Paisley Caves human coprolites and occupations (Oregon) (c. 14,300–12,300 BP)

  1. Early pre-Clovis occupations begin at Paisley

    Labels: Paisley Caves, Pre-Clovis

    Radiocarbon dating and later multi-method checks indicate people used the Paisley Caves during a pre-Clovis window often summarized as roughly 14,300–12,300 years before present. This period is important because it falls before (or at least at the very beginning of) the widely recognized Clovis horizon, so it tests older “Clovis-first” models. The site’s key evidence comes from directly dated coprolites and associated sediments and artifacts.

  2. Great Basin pluvial lake forms cave setting

    Labels: Pluvial Lake, Great Basin

    During the late Ice Age, wetter conditions created large temporary lakes in Oregon’s Great Basin, including pluvial Lake Chewaucan. Wave action along the lake’s shore cut rock shelters that later became the Paisley Caves. This geology matters because it created dry, protected spaces that can preserve fragile materials like fiber, bone, and coprolites.

  3. Oldest coprolites dated around 12,300 14C years

    Labels: Coprolites, mtDNA

    A central claim from the Paisley Caves work is that some coprolites were directly dated by accelerator mass spectrometry to about 12,300 radiocarbon years before present (14C years BP). Those direct dates matter because they tie human biological material to a specific time, instead of relying only on nearby charcoal or stone tools. The reported mitochondrial DNA types (A2 and B2) matched founding Native American lineages.
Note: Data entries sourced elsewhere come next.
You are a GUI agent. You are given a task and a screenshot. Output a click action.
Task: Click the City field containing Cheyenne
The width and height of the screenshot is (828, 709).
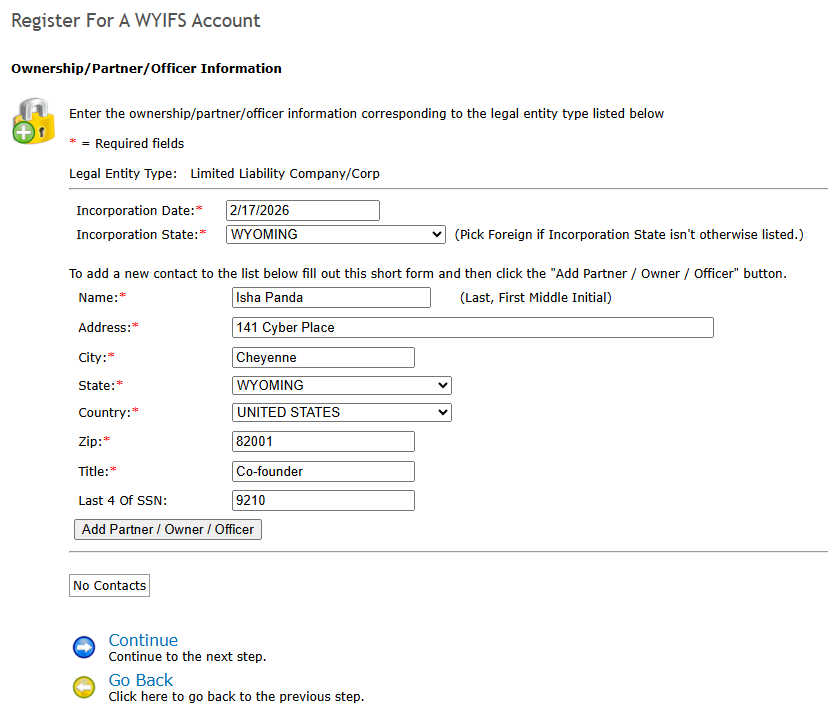(x=322, y=357)
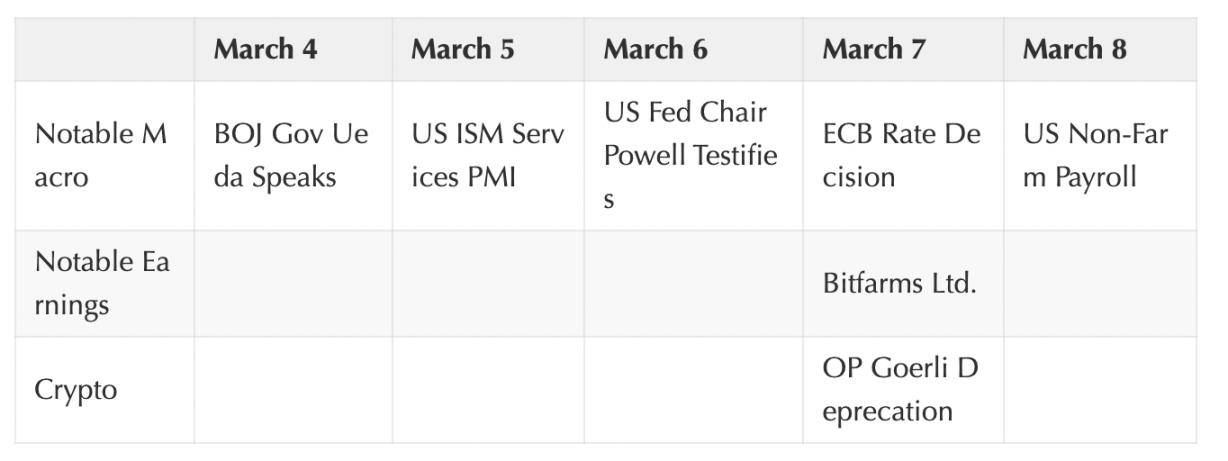1228x461 pixels.
Task: Click the March 5 column header
Action: coord(462,49)
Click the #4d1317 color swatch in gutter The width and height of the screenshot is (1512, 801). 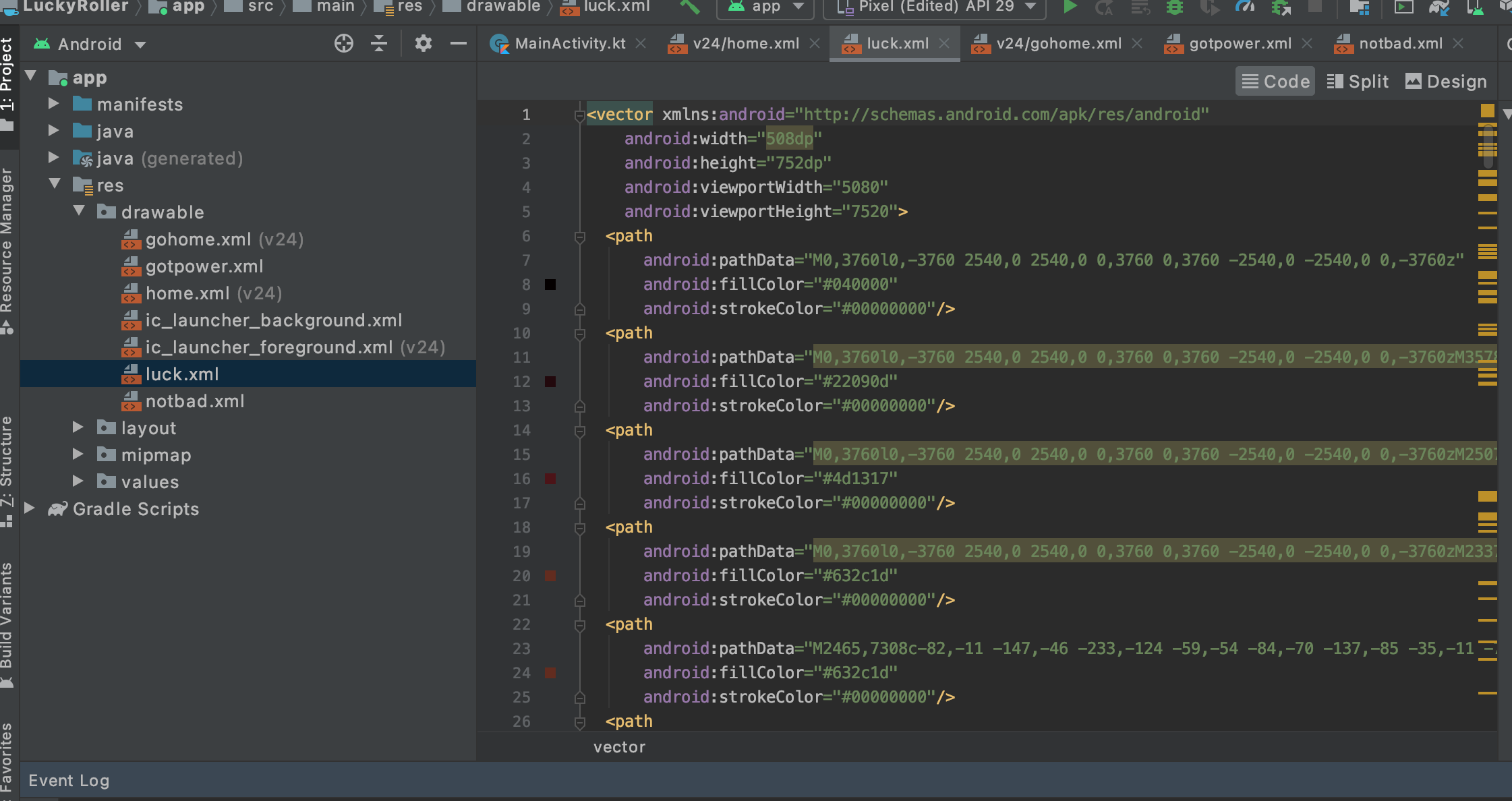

  4. Fieldwork expands coprolite and artifact sampling

    Labels: Excavations, Fieldwork

    Excavations in the early 2000s recovered multiple coprolites and other organic materials from well-defined cave sediments. The growing sample size enabled repeated testing, including direct radiocarbon dating and ancient DNA analysis, and made it possible to evaluate contamination and context more carefully. This step set up the later scientific debate by providing enough material for independent checks.

  5. Science paper reports human mtDNA in coprolites

    Labels: Science 2008, mtDNA

    In 2008, researchers reported human mitochondrial DNA extracted from several coprolites, along with direct radiocarbon dates placing at least some specimens earlier than accepted Clovis dates. The paper argued this was strong evidence of pre-Clovis human presence because it combined biological identification (mtDNA) with direct dating. The findings quickly became a major reference point in debates about early migration into the Americas.
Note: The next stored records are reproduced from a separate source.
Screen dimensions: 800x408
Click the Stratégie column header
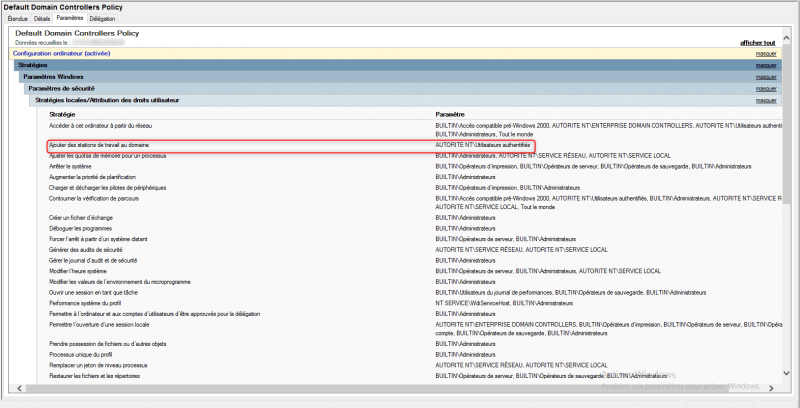[61, 114]
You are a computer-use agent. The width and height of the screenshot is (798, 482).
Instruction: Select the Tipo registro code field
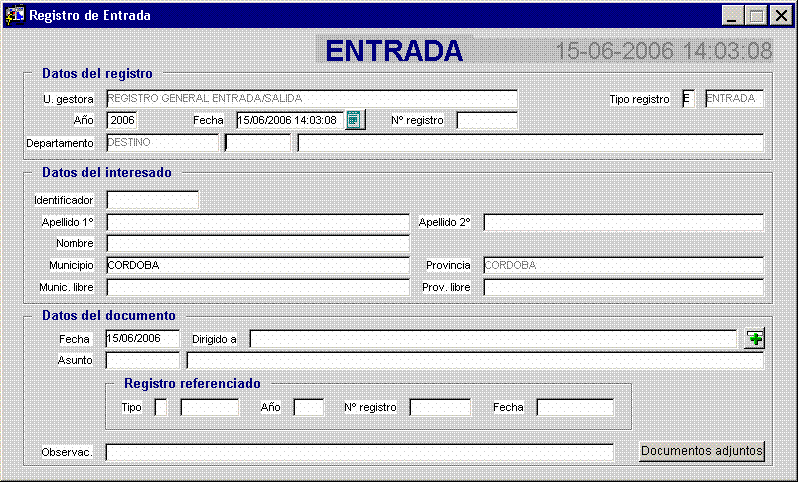pyautogui.click(x=687, y=99)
  6. Concerns raised about DNA movement and attribution

    Labels: Controversy, DNA-mobility

    After the 2008 publication, some researchers questioned whether ancient DNA could have moved through wet sediments or whether some coprolites might be non-human. These critiques did not automatically overturn the dates, but they highlighted a key problem: DNA can be water-soluble, and caves can experience periodic water movement. The controversy pushed the project toward more intensive stratigraphic study and additional independent testing.

  7. High-precision dating and stratigraphy reassessed

    Labels: Stratigraphy, High-precision dating

    A later major study assembled a large set of radiocarbon dates and emphasized detailed stratigraphy (the layering and order of sediments) to show that key deposits were well organized rather than badly mixed. This strengthened the argument that the pre-Clovis-aged coprolites were genuinely associated with old layers. It also framed Paisley as part of a broader pattern of early western North American technologies.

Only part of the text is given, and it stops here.